Text block:

-- Opening Marker --

Accordingly, he submitted that in assessing the ‘fair rack rental market value’
for the purposes of the first rent review, the obligation of the tenants to pay
the excess of £7,500 during both rent review periods should, inter alia,
be taken into account.

The practical
result of such a construction would have been that during the first rent review
period the tenants would merely have had to pay the ‘fair rack rental market
value’ without the addition of the £7,500 at all.

Walton J
accepted that strictly this was the result which would have been achieved if
the phrase ‘in all other respects on the terms and conditions of this lease’
were applied according to the strict literal meaning of those words. I pause to
say that I respectfully agree with that conclusion. If one looks at the words
of paragraph (1), which immediately precede this phrase, one sees they read as
follows:

. . . as
representing a fair rack (rental) market value of the demised premises for a
term of years equivalent to the then expired residue of the term hereby granted
as between a willing lessor and a willing lessee with vacant possession and
taking no account of any goodwill attributable to the premises by reason of any
trade or business carried on therein by the tenant . . .

It seems to me
that, on a literal, grammatical reading of the words used, the phrase ‘in all
other respects on the terms and conditions of this lease’ merely means ‘in all
other respects on the terms and conditions of this lease, in addition to the
provision relating to the duration of the term which has already been referred
to’. Literally read, the phrase is thus wide enough to include the obligation
to pay the £7,500 excess under paragraphs (1) or (2), which literally are other
terms and conditions of the lease.

Nevertheless,
though the learned judge appears to have accepted that this was the strict
literal meaning of the words used, he rejected the argument that the obligation
to pay the £7,500 excess under paragraph (1) should be taken into account on
the first rent review. He commented that it could not be supposed that the
parties went to all the bother of adding on £7,500 merely in order to have that
sum subtracted as representing an onerous obligation on the tenant before the
ascertainment of the fair market rental value. He thus decided that the
landlords and tenants, when trying to agree the rental payable under the first
rent review (or the arbitrator, when deciding it), must ignore the obligation
of the tenants to pay that excess for the period of the first review.

-- Closing Marker --

Work instruction 1: In the rent review passage, how large was the excess the tenants were obliged to pay?
The records that follow are unrelated to the rent review passage.

Exercise materials:
-- Opening Marker --

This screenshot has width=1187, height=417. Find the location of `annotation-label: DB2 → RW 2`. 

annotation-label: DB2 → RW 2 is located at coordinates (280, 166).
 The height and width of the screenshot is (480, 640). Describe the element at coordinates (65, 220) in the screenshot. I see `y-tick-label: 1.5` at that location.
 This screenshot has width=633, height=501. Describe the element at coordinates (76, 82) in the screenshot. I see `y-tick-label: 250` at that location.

-- Closing Marker --
-- Opening Marker --

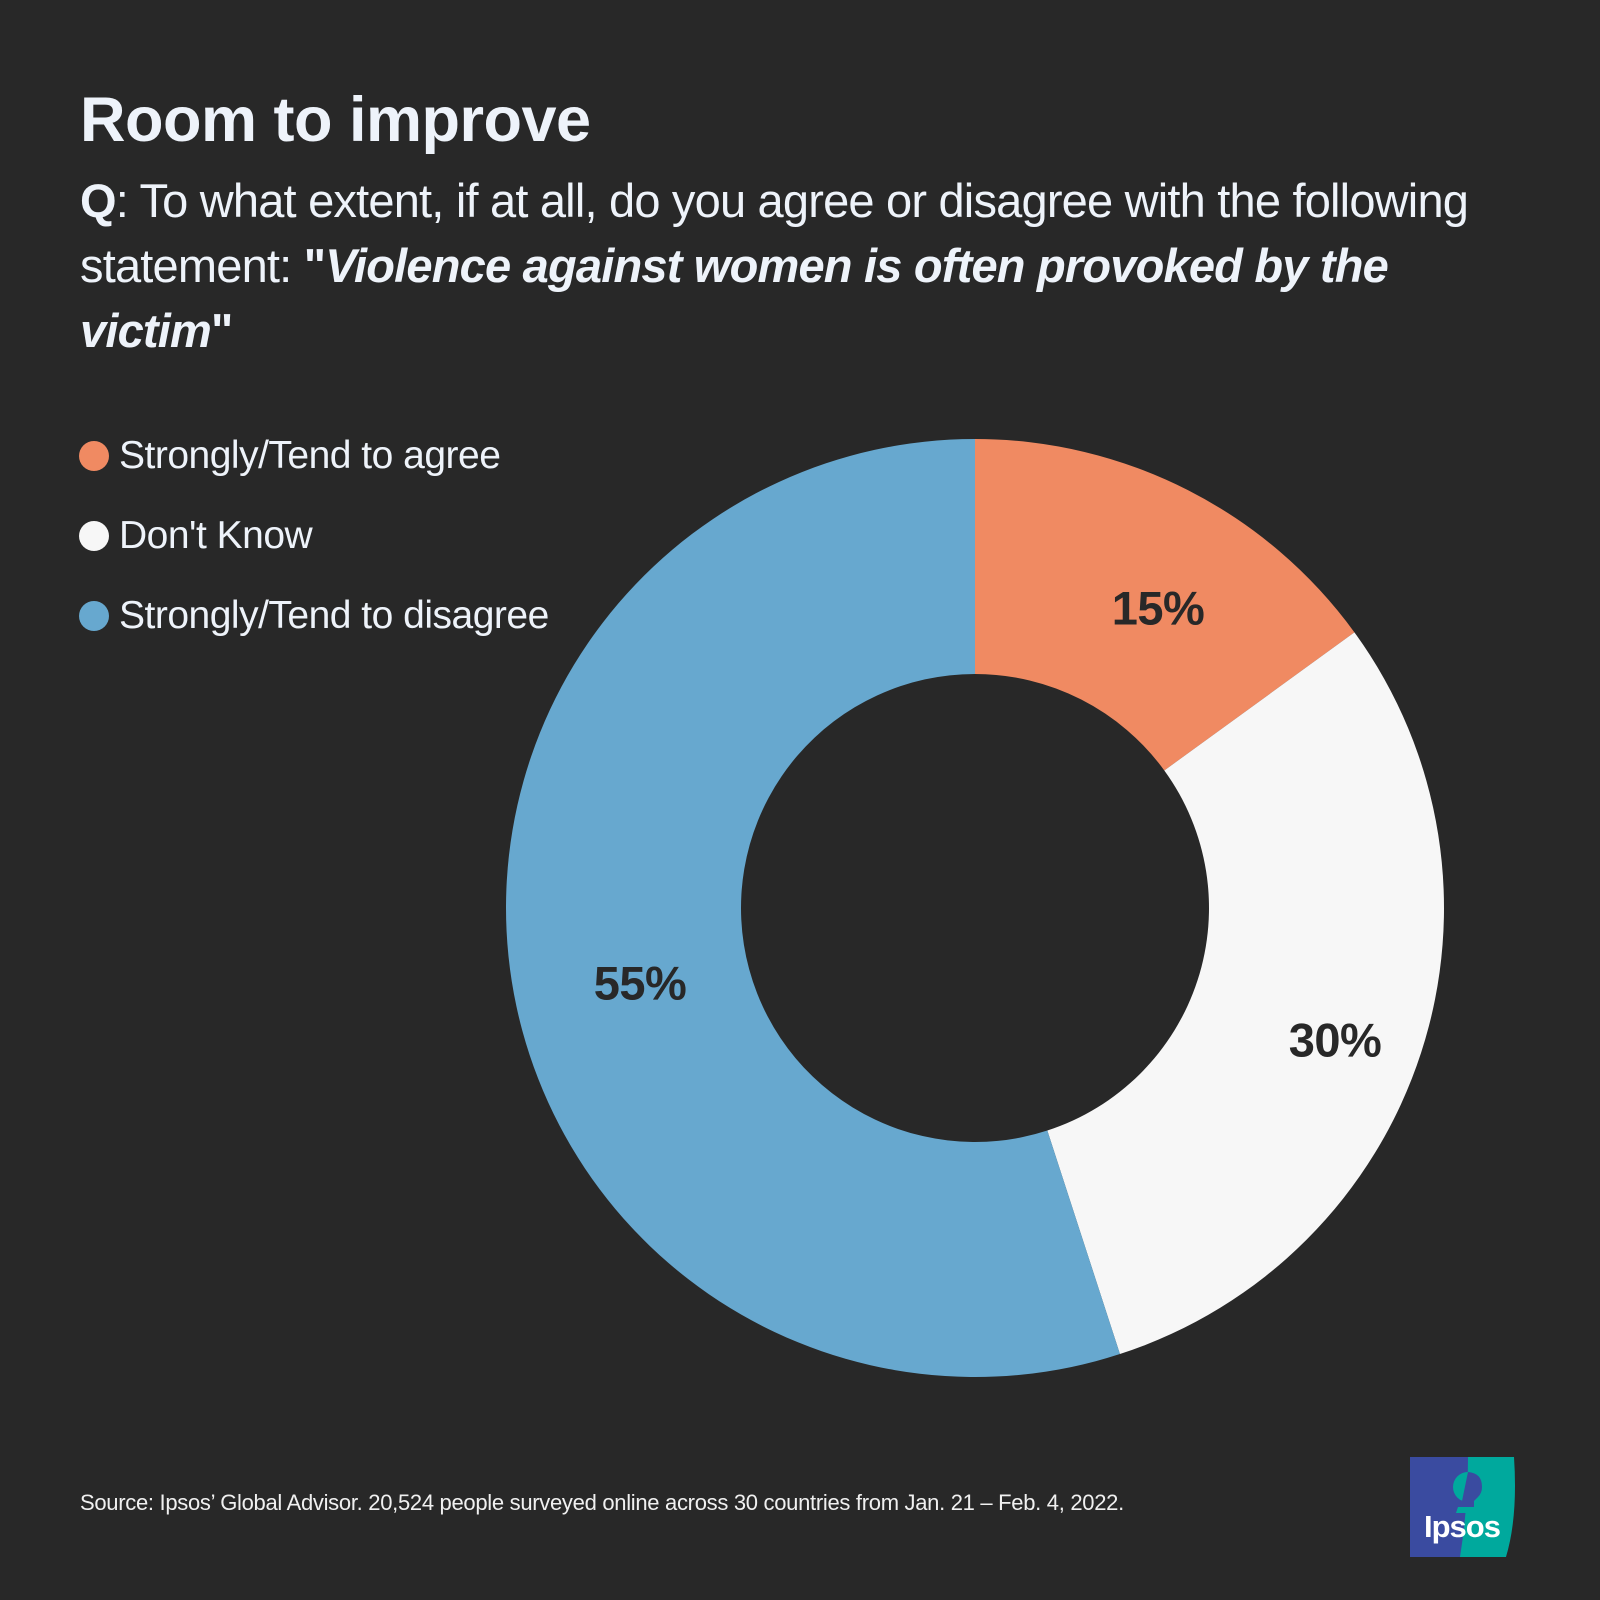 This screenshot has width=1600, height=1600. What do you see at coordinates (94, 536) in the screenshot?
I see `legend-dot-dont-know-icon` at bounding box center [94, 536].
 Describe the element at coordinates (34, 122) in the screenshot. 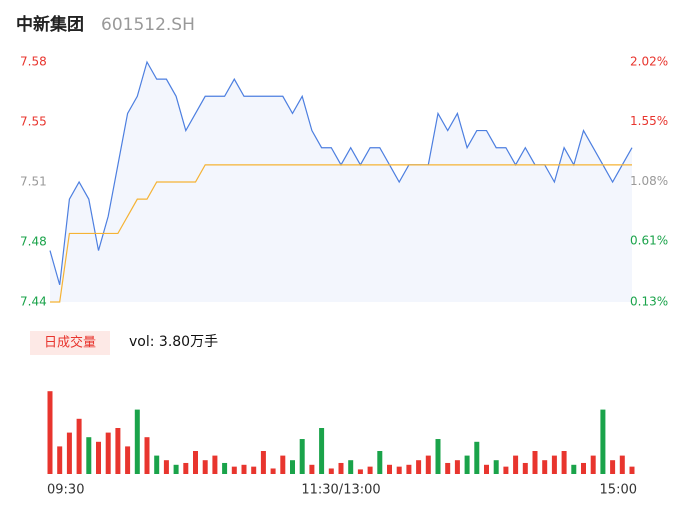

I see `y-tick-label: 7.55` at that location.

-- Closing Marker --

Work instruction 2: Format the records as a Markdown table with the columns Row and Line, starting at the line containing "This screenshot has width=1187, height=417." and ending at the line containing "This screenshot has width=633, height=501.", leaving out blank lines.

Written reply 1: £7,500.

Written reply 2:
| Row | Line |
|---|---|
| 1 | This screenshot has width=1187, height=417. Find the location of `annotation-label: DB2 → RW 2`.  |
| 2 | annotation-label: DB2 → RW 2 is located at coordinates (280, 166). |
| 3 |  The height and width of the screenshot is (480, 640). Describe the element at coordinates (65, 220) in the screenshot. I see `y-tick-label: 1.5` at that location. |
| 4 |  This screenshot has width=633, height=501. Describe the element at coordinates (76, 82) in the screenshot. I see `y-tick-label: 250` at that location. |